In addition, the matrix can be used to identify business opportunities available given the company's manufacturing capabilities. It can aid in major decision-making about changes in the production process and guide investment decisions to stay in line with product and process plans. It helps to choose the best process and product structure when entering a new market and the suitable manufacturing facilities. It also helps identify and monitor the progress of important manufacturing objectives at a corporate level.

== Disadvantages ==
The matrix does not account for the combinations of the product lifecycle and process lifecycle that do not follow the above-mentioned characteristics. "Some 60 per cent of the firms studied did not fall on the diagonal". Evolving management styles and technology are diminishing some of the inherent trade-offs found on the matrix, resulting in low predictive validity.
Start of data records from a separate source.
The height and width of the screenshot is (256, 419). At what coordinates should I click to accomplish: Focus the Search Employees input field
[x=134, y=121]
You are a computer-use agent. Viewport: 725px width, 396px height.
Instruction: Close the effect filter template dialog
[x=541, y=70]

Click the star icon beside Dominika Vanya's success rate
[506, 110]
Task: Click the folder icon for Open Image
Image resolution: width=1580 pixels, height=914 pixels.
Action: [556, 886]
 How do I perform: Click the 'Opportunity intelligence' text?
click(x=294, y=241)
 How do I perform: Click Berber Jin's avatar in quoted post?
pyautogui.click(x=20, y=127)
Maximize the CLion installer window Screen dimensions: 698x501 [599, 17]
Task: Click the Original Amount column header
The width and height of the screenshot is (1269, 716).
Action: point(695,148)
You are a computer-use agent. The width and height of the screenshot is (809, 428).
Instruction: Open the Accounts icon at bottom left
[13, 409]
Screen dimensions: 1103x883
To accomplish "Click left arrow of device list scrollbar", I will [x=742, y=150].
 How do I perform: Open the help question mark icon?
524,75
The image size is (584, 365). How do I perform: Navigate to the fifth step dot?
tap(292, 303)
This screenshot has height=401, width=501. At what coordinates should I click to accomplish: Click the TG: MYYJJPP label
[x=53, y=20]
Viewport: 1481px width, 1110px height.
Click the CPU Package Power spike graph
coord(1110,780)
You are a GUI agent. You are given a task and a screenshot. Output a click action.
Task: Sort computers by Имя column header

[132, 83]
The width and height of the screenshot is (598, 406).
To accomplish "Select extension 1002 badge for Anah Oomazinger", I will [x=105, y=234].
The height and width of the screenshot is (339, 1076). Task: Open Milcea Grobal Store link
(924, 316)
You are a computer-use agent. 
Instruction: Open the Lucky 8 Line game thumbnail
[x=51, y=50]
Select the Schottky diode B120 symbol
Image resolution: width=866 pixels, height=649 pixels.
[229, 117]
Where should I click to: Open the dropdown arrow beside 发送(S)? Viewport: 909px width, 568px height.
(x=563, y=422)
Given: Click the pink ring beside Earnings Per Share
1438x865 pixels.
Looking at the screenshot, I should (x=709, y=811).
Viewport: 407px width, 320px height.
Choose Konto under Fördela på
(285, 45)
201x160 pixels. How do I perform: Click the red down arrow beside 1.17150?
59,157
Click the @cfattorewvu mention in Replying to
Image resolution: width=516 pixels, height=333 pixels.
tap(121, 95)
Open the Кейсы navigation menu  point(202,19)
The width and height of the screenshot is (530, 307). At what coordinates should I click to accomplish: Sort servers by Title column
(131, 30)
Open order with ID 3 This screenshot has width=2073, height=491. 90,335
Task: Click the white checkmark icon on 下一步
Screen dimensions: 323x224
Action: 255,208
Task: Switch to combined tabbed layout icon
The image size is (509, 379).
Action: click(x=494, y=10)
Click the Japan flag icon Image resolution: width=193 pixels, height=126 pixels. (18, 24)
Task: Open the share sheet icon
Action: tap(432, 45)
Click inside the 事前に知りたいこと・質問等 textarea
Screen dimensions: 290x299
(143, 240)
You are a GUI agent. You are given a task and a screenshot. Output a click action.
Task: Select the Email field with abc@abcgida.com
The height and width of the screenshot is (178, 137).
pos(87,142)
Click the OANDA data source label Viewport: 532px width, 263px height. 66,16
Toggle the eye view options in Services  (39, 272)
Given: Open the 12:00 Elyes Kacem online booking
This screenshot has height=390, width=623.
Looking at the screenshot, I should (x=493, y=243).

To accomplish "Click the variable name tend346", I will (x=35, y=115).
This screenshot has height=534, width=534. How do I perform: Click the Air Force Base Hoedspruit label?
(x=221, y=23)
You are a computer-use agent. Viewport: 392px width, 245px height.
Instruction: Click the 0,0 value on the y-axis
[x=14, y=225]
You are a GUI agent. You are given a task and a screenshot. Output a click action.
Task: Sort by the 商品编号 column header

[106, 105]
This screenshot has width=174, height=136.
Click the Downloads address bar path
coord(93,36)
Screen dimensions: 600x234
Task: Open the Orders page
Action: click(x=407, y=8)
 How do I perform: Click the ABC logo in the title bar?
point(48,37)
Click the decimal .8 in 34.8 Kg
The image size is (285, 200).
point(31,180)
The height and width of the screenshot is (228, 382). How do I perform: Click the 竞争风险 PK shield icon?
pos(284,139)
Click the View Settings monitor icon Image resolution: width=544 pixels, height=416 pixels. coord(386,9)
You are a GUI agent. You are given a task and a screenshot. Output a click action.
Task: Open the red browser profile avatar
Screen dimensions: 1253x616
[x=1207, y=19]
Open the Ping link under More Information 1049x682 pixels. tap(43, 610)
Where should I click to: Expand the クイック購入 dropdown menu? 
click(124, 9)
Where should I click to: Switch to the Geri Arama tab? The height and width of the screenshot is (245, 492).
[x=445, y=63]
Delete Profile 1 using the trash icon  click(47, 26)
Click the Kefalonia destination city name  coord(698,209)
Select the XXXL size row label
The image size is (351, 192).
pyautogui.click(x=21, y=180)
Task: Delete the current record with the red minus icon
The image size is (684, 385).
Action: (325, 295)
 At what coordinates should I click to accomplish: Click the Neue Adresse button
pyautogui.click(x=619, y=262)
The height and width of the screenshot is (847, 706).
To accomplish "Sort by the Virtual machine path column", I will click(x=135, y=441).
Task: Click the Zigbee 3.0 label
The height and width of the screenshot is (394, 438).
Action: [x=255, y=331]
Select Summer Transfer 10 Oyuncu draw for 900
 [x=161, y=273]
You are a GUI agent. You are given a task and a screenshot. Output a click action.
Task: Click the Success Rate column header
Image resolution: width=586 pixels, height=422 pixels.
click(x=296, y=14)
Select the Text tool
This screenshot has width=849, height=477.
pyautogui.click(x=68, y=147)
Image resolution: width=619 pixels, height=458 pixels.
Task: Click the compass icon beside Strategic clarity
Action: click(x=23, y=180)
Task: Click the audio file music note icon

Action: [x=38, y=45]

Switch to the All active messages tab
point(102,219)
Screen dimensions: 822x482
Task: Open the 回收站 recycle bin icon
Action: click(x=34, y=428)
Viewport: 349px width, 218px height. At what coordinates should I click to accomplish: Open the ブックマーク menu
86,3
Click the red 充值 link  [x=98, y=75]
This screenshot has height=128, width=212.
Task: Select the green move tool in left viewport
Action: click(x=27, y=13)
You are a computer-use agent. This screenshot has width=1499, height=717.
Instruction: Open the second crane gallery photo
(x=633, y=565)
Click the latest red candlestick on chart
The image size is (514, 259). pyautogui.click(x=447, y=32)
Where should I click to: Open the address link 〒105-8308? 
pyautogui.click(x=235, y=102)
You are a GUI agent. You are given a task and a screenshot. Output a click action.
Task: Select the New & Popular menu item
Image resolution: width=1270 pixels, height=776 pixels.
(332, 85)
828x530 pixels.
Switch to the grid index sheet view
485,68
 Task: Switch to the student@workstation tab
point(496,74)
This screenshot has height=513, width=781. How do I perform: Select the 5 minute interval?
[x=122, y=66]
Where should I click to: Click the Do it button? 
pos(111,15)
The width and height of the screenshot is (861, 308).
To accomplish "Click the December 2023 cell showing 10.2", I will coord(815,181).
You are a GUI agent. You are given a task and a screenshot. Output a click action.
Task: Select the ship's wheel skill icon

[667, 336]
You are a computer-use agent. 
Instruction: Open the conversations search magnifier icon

Ahmad and Schroeder, however, suggest developing the matrix to include three axes rather than two. Besides the x-axis (product lifecycle stages) and the y-axis (Process lifecycle stages), they propose to add a z-axis to represent the company's adoption of innovative initiatives.

The product variety considered in the matrix is also limited. Koth and Orne (1989) propose the complexity of products and organizational characteristics like the extent of vertical integration, size and geographical scope of the operations should affect the appropriate process design. Das and Narasimhan (2001) suggest advanced manufacturing technology for modular product structures can influence the contingency effect of the product variety and increase output and improve capabilities for job and batch shops in areas that were conventionally related with assembly lines and flow lines.

The matrix is static and its dimensions are too simple. The matrix is based on a company's current products but does not account for the dynamic nature of their operating environments. Processes should be designed with the evolution of product offerings and projected future product offerings in mind.